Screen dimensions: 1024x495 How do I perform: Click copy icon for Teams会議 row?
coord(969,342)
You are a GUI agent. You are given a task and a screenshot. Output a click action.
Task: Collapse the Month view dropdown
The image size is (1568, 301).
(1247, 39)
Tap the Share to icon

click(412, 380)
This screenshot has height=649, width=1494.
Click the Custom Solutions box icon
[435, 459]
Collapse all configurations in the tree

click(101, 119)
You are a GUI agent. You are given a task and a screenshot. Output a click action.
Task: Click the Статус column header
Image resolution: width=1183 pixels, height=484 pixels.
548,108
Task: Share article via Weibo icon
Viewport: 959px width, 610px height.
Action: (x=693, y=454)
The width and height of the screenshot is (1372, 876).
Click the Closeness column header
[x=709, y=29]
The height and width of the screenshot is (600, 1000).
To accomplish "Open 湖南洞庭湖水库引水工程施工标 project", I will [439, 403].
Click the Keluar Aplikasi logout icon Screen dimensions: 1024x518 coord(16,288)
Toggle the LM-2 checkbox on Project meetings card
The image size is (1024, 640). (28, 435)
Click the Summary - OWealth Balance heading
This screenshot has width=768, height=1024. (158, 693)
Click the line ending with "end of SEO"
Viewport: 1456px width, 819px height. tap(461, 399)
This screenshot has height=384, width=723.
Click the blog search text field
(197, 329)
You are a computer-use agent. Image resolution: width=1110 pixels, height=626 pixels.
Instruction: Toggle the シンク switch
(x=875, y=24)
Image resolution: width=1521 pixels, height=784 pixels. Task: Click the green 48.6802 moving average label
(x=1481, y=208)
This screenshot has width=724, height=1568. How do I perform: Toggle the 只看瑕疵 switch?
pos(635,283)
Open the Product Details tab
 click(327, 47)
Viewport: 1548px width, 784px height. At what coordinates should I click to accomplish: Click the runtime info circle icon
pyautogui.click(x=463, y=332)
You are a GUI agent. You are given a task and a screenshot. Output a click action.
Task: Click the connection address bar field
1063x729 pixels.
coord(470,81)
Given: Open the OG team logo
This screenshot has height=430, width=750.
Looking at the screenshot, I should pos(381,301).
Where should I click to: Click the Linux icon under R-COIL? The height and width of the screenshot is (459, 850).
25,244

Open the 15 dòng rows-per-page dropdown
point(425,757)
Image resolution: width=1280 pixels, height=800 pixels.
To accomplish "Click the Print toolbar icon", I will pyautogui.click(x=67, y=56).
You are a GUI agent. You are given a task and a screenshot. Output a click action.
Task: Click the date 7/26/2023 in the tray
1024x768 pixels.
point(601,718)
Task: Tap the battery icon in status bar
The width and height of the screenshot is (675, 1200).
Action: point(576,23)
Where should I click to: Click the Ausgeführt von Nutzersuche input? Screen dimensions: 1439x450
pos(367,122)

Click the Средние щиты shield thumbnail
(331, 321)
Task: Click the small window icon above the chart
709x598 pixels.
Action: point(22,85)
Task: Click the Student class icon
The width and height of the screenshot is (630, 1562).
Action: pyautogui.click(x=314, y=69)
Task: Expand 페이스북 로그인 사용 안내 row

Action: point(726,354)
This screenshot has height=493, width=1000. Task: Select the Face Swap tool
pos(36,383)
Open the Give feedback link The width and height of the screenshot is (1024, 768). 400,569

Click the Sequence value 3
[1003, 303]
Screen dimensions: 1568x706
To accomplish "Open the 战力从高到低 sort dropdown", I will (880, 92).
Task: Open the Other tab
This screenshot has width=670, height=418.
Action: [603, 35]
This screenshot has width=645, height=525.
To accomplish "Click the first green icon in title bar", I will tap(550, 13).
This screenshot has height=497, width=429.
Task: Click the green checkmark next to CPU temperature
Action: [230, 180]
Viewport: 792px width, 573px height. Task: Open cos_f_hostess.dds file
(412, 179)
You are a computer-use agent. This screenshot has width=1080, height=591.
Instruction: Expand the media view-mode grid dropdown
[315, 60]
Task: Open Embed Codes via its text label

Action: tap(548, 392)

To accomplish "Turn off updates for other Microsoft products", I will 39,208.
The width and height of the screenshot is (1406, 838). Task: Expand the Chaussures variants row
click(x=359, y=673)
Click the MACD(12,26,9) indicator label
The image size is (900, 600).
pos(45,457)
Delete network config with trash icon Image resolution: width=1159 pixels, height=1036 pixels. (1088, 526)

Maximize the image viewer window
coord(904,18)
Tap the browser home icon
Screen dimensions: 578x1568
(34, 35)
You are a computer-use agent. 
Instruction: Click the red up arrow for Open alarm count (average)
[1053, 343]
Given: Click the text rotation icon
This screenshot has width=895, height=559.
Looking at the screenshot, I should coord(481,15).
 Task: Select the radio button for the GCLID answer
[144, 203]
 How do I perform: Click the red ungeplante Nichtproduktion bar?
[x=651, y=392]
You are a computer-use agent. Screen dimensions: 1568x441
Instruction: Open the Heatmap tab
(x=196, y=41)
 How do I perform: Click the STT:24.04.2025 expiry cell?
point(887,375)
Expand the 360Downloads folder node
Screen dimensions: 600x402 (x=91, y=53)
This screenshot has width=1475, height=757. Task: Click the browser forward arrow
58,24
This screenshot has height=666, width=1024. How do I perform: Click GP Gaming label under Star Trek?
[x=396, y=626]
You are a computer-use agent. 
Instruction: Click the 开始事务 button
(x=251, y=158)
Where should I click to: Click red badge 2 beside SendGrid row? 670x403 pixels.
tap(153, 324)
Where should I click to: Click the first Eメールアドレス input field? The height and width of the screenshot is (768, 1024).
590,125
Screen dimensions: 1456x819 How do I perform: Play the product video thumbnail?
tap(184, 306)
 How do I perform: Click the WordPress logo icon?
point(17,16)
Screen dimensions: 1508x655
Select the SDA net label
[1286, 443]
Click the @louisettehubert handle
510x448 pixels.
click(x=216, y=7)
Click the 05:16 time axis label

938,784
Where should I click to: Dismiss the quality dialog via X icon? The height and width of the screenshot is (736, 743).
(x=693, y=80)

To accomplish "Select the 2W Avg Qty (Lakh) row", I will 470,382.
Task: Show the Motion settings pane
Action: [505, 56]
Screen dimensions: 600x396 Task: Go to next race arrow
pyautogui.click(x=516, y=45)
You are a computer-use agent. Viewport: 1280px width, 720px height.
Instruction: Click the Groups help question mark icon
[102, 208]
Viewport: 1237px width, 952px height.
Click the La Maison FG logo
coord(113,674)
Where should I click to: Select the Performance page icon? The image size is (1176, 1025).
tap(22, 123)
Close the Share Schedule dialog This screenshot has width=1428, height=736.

Exercise instructions
This task asks for the number of lines above that include the string "computer". Respond with that number only.

Output below
6